Bununla birlikte Tolunay ve tam tersinin de mümkün olduğunu belirterek şöyle konuştu:
“Eğer düşük sıcaklıklarda yandı ise ve küller yağışlarla taşınmazsa, toprağın besin maddelerince zenginleşmesini de sağlıyor. Yanan bitki artıklarında bulunan magnezyum, potasyum ve kalsiyum gibi elementler toprağa karıştığı için bitkiler bunlardan yararlanıyor.”
OLUMSUZ ETKİLER ELBETTE OLACAK
Bu bölgelerde geçmişte de belirli aralıklarla yangınlar yaşandığını ve doğal olarak bir tahribat meydana geldiğini söyleyen Dirik, “Yangınların yarattığı olumsuz etkileri yoğun bir şekilde göreceğiz ama yıldan yıla azalacak” diye konuştu.
Tolunay ise “Önceki yangınlarda da gözlemlenenlere göre yangın sonrasında hiç müdahale edilmese bile toprak özellikleri birkaç yıl içerisinde eski haline geliyor” diyerek yüreklere su serpti.
ORMANLAR 10 YILDA DA TOPARLANABİLİR 80 YILDA DA…
Yanan alanların bazılarının 10 yılda toparlandığını ancak bazılarının 80 yılda bile onarılamadığını ifade eden Dirik, “Toprağın sığ olduğu, eğimin yüksek olduğu alanlarda bitkilerin yeşermesi pek de kolay olmaz. O bölgelerde uzun zaman ağaçların yerleşemediğini görebiliriz. Ama toprağın derin ve verimli olduğu yerlerde hayat sonbahardan itibaren belirmeye başlayacak. Ekosistem oluşmasa bile belli bir ağaç varlığının alana yerleşmesi 15 yıl içinde başlayacaktır” dedi.

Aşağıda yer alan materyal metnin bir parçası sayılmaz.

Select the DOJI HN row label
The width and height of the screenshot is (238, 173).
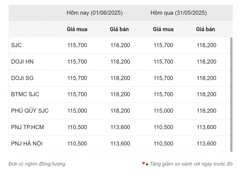pos(22,62)
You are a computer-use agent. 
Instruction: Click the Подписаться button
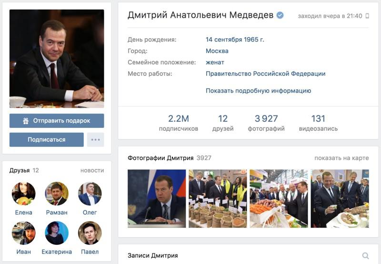click(x=46, y=139)
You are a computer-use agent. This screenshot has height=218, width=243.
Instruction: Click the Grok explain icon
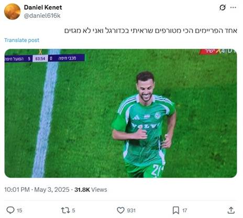(223, 7)
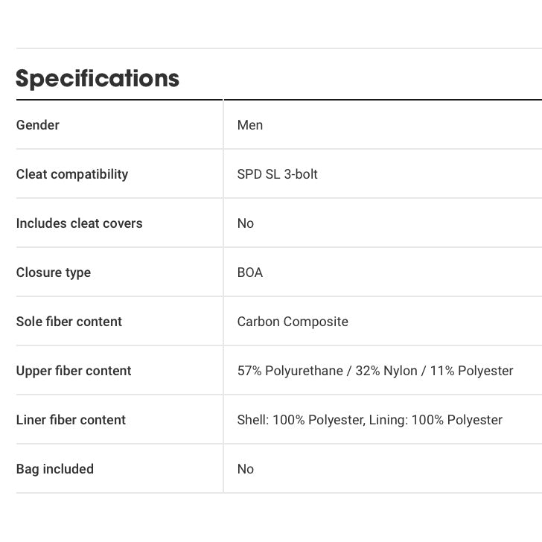
Task: Click the Sole fiber content label
Action: point(69,322)
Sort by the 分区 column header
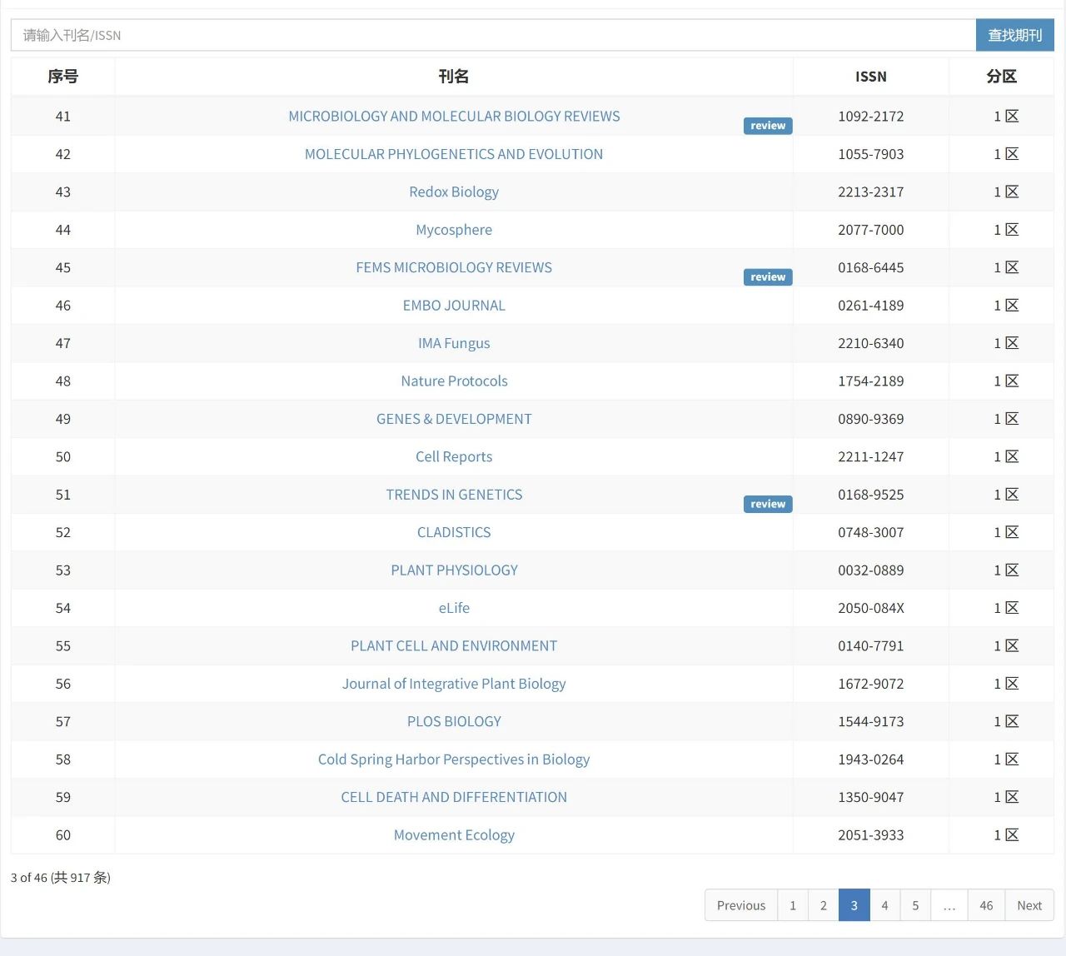 [1001, 77]
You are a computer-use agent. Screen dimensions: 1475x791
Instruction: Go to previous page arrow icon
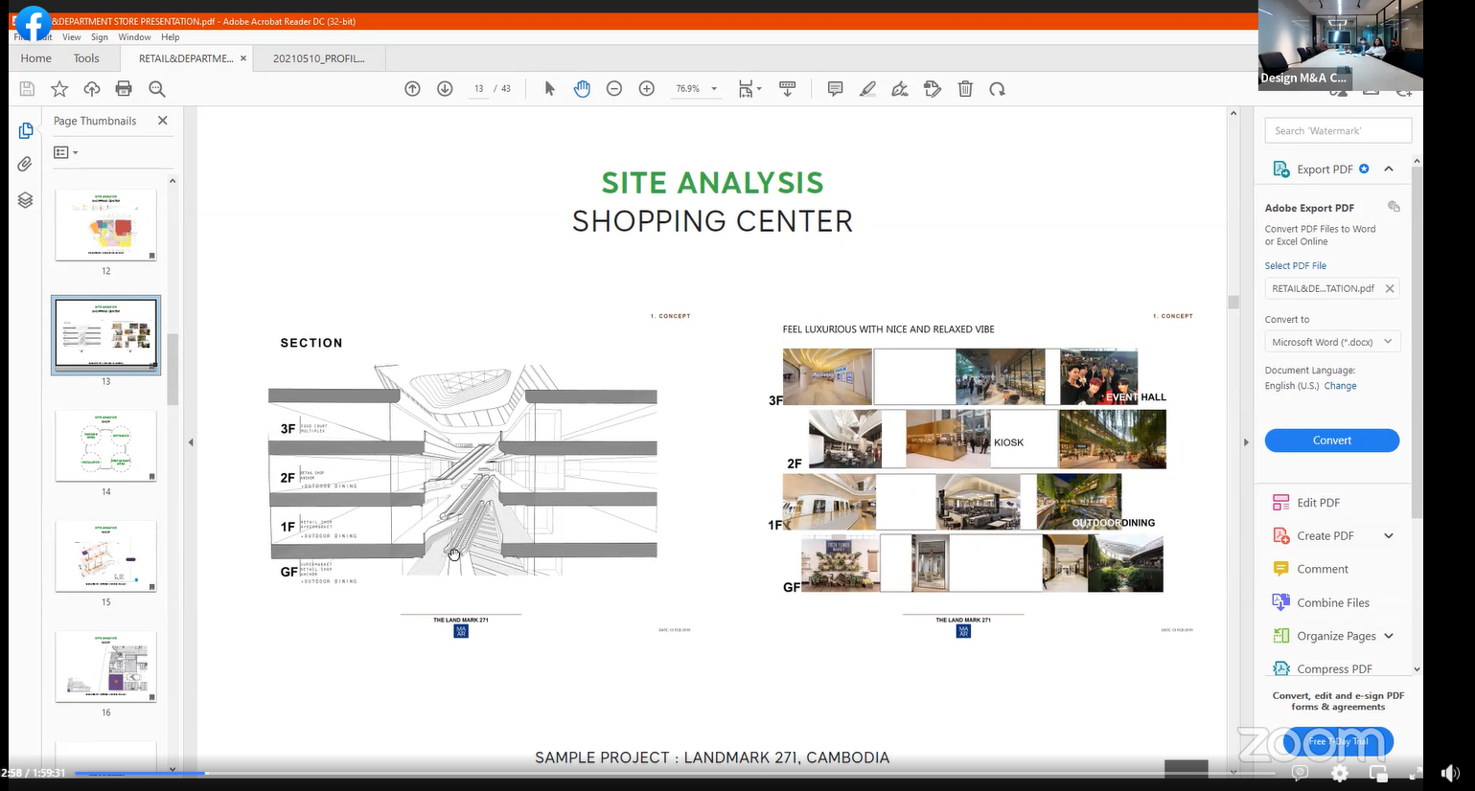pyautogui.click(x=412, y=89)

SEL VE HEYELANDAN KORUNMAK İÇİN BUNLARA DİKKAT
Dirik, yangın bölgelerindeki yanan ağaçların süratle alandan çıkarılması gerektiğini vurgulayarak, “Bunların ince ve kalın dalları eş yükselti eğrilerine paralel hatlar şeklinde alanda yerleştirilirse suyun hızlı akmasına engel olup erozyonu engeller. Özellikle çok eğimli alanlarda terasların yapılması büyük önem taşır. Her yerde bu yoğunlukta bir önleme gerek yoktur. Alanın durumuna göre karar vermek gerekir” ifadelerini kullandı.